There is more, along with comments, at the following URL: http://www.lbc.typepad.com/

Picador editor enthuses about trade paperback originals

I met with Josh Kendall, an editor at Picador, yesterday at the Dey House. After shoving my 162 pages (Part 1) at him, he sat there smiling at me as I stumbled through what I suddenly realized was supposed to be my "pitch." Need to work on that. Anyway, he added mine to his pile and seemed interested in what I'd said about the book. He suggested reading Mason & Dixon, and the way he talked about it made me realize I will have to read that. He talked about Picador and mentioned they publish trade paperback originals, and I perked up. "That's what I want," I said. "That's really great to hear," he said. He said they are doing very well with them and he thinks "they are the future of literary fiction." Really nice guy who gave me about 20 minutes at the end of what had to be a long day for him.

4.06.2005

Conroy Workshop - Fall 2002


Conroy Workshop - Fall 2002
Originally uploaded by S Rogers.
Here's a photo some of the Goats and Babies may recall...from our Conroy workshop in the fall of 2002.

Favorite Bellow?

As reported by Babies, Bellow died yesterday. I know I'm not alone in admiring his writing. I wonder if anyone would be interested in sharing his or her favorite book or passage. Here is a rather endearing passage from his obit in the Times about the process of writing Augie March, which is where I started with Bellow:

He remembered a friend from his childhood named Chucky, "a wild talker who was always announcing cheerfully that he had a super scheme," and he began to wonder what a novel in Chucky's voice would sound like. "The book just came to me," he said later. "All I had to do was be there with buckets to catch it."

4.05.2005

Creeley Obit

I would have replied to nate's post but for some reason the blog won't let me. I want to register a furious complaint against the NYT for printing Creely's poem without line breaks and in italics. It's hard to imagine a more careless treatment of a lifetime of work. He's a poet, as you can tell by the poem that nate lovingly copied, in which line breaks and stanza breaks are extremely expressive. Nice work obit writers. Keep 'em coming.

4.04.2005

AWP Austin, 3/8-11

Anyone (Babies included) want to do a panel at AWP next year? Proposals are due by the end of April (this April), but the proposal is a simple task -- 500 word description, quick panelist bios, no biggie. The panels are limited to six people, I think. Any of you working at a college or university can probably get a few hundred dollars, if not more, to pay for airfare/hotels and all that (adjuncts CAN get funding sometimes, too). AWP itself does NOT provide funding, and you'd have to register for the conference, which is fairly steep, but it's a great chance to meet smart people and also party with them and with me and with each other and all that fun stuff.

So anyone in?

And what should we yak about?

I've got a few ideas, but anything goes. And to be honest, we could probably do an intelligent regurgitation of some of the threads we've had here on Earth Goat. It's that simple.

Robert Creeley 1926 -2005

I just found out today that Creeley died last week. I suppose his passing got a little overshadowed by this whole pope thing. Pope... poet... not so different! Anyhow, here's the NY Times' obituary and a nice memorial at Conjunctions. And one of his most famous poems which I fondly recall Galvin bringing to workshop and reading as if it were the darkest, most sublime thing packaged like a flash of lightning:

I Know a Man

As I sd to my
friend, because I am
always talking,--John, I

sd, which was not his
name, the darkness sur-
rounds us, what

can we do against
it, or else, shall we &
why not, buy a goddamn big car,

drive, he sd, for
christ's sake, look
out where yr going.

4.03.2005

Dean Young Interview

Writers’ Workshop faculty member Dean Young will be reading at Prairie Lights this Tuesday, April 5, at 8 p.m.. He is the author of six books of poetry, most recently Elegy on Toy Piano (Pittsburg 2005) and Skid (Pittsburg 2002).

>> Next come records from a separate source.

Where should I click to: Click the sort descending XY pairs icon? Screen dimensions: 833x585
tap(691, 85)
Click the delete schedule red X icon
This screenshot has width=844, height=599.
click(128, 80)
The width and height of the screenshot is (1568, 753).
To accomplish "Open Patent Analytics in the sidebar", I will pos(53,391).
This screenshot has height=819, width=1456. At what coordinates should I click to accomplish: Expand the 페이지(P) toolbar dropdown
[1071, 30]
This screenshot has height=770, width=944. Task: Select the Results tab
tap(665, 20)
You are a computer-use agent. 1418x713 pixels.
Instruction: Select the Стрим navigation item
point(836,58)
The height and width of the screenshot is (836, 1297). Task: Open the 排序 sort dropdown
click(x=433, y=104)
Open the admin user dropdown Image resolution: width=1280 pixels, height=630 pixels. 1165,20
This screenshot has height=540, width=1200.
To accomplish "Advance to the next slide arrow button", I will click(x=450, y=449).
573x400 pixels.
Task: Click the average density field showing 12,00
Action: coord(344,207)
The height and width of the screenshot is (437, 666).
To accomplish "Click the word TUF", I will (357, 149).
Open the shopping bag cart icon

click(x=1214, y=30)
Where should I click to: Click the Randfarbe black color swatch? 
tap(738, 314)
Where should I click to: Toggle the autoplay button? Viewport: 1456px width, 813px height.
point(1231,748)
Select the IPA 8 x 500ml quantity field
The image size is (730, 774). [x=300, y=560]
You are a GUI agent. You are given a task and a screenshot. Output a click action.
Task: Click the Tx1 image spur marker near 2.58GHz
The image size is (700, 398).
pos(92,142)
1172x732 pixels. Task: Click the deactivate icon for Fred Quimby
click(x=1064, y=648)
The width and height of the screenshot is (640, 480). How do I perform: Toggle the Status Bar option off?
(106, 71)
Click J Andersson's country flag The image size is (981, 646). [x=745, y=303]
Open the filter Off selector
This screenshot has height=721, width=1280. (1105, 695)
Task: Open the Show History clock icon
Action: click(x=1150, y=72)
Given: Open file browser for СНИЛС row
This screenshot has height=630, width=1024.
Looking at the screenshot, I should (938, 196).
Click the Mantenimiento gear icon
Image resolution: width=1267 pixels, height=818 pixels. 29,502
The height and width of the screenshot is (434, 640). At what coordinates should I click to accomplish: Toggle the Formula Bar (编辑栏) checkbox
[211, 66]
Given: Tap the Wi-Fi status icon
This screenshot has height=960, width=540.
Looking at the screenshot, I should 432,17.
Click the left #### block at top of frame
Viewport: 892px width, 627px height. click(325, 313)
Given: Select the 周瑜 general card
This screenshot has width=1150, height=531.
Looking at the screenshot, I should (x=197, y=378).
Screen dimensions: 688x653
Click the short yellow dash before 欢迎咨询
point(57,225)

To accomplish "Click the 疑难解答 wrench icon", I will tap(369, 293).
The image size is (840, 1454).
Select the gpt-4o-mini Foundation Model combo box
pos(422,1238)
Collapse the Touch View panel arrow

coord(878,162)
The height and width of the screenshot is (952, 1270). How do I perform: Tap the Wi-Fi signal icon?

A sample of his work can be found at the following links:
Poetry Daily
Jubilat
Jacket

Despite his computer’s best efforts to sabotage this interview, Young kindly responded to all of the questions I sent him. The questions were solicited from students, admirers, clerics, groupies, band mates, motorcyclists and millionaires. Blame them.

EG: What would you do if you only had 24 hours before the earth’s magnetic poles switched?

DY: That's gonna really mess up out TVs isn't it?

EG: What role do tradition and poetic tropes play in your poems? For example, one might think of the "Lives of…" poems as in the elegiac vein (not to mention a great deal of the new book, whose title might have something to do with this question).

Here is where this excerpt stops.